Once you die, you see, there is no more repentance; you are screwed … for ever and ever, amen. What C.S. Lewis is addressing additionally is another common problem for apologists. In their scripture Jesus promises to return (The Second Coming) before people then alive had died. Well, so far he is late by about 2000 years. So, did Jesus lie? Was he mistaken? Why the delay? According to Lewis, “He” is waiting “to give us the chance to join His side freely.” Other Christian apologists have taken up this argument and delivered it to nodding heads in church pews, but on its merits it … makes … no … sense … whatsoever … (logically, scripturally, theologically, etc.).
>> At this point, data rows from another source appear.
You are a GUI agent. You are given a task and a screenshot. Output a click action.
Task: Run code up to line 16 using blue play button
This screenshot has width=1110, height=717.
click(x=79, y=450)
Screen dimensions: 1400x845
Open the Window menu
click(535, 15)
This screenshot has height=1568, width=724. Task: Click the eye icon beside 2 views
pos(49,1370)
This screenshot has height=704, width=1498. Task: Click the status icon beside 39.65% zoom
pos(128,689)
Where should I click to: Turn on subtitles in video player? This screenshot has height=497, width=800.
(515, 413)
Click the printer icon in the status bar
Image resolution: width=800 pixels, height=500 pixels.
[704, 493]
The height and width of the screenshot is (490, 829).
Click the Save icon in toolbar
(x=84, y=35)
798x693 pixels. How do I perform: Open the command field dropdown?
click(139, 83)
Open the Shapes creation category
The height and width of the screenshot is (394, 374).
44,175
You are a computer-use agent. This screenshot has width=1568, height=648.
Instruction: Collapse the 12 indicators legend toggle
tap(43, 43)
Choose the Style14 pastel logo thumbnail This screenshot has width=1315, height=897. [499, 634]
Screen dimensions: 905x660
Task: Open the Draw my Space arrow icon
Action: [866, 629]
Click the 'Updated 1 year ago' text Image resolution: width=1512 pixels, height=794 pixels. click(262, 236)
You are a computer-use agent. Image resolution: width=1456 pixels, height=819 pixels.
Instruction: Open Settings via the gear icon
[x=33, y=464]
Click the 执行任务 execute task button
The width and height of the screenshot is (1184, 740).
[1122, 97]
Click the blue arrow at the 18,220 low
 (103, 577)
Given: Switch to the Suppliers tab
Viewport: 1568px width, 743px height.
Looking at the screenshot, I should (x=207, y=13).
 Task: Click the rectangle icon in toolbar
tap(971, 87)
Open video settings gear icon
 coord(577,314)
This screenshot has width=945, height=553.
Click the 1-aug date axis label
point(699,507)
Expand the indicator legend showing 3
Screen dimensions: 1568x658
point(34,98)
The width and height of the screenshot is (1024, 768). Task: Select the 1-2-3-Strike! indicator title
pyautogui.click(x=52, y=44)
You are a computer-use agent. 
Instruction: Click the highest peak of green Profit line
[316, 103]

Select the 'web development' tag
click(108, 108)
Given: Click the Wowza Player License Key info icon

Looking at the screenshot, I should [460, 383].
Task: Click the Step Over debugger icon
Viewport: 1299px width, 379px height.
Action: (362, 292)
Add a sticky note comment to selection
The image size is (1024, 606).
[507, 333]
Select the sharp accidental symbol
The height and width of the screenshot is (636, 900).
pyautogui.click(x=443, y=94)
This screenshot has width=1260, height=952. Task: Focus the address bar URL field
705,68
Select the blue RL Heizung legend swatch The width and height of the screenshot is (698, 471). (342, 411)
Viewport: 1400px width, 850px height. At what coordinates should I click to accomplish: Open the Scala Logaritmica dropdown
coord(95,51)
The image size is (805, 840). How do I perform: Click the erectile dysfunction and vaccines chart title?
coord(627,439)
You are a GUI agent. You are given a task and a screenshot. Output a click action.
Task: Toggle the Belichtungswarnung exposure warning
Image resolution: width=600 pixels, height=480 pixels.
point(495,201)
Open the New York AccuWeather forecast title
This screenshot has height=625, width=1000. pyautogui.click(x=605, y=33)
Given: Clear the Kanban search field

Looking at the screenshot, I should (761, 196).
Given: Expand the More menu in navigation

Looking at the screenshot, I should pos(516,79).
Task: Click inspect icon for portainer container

Consider the simple fact that the entire Earth’s population in the first century CE was about 300 million people, so only that many people’s lives were in jeopardy of not being saved. That was also the maximum number of people who could be saved. Plus, after “The Return” the “game” is over and no more babies have to burn in Hell. Currently the Earth’s population is over 7500 million people, 25 times more people, so while we were “waiting” for Jesus to come back, for every one person in jeopardy of Hell, there are now 25. Sheesh!

But wait, there’s more!

Of the current world population, 2200 million are Christians, which means that 5300 million people of the 7500 million total Earthlings are non-Christians, all of whom have a guaranteed ticket straight to Hell. (I won’t argue at this time, which of the many thousands of versions of Christianity is indeed correct, all the rest being losers in “the game,” and so too end up in Hell.) This number alone is almost 18 times as many people as were alive in the first century! Waiting to give us time to “join His side,” my ass. The only argument one can make using this apologetic is that their god is expanding his herd to increase the slaughter come harvest time.

C.S. Lewis is one of my favorite authors and he came to apologetics late in his game, and he was not a man of limited intellect. But the allure of apologetics is subversive. Say anything, no matter how stupid, that reassures those sitting in pews on Sunday, and you will receive many, many (many) positive comments and thank yous for confirming their faith (and, well, there are those book sales).

This has not changed. I see many amateur apologists making the same lame, incorrect, and untrue arguments (now on YouTube, so you don’t have to go to church to be subjected to such thinking). The goal of these people is not an examination of “why” but a reassurance that Christians are on the right path. Repeating hoary old arguments, long debunked or completely contradicted by their own scripture, is still reassuring to those people needing reassurance. There is a new generation of rubes every 25 years or so. These constitute fresh audiences who haven’t heard the old arguments, or didn’t realize there were such arguments, and each generation gets larger, so the audience for such tripe gets larger, too.

The flock really needs to be concerned over the quality of its shepherds, as the wolves are real … if you believe in them.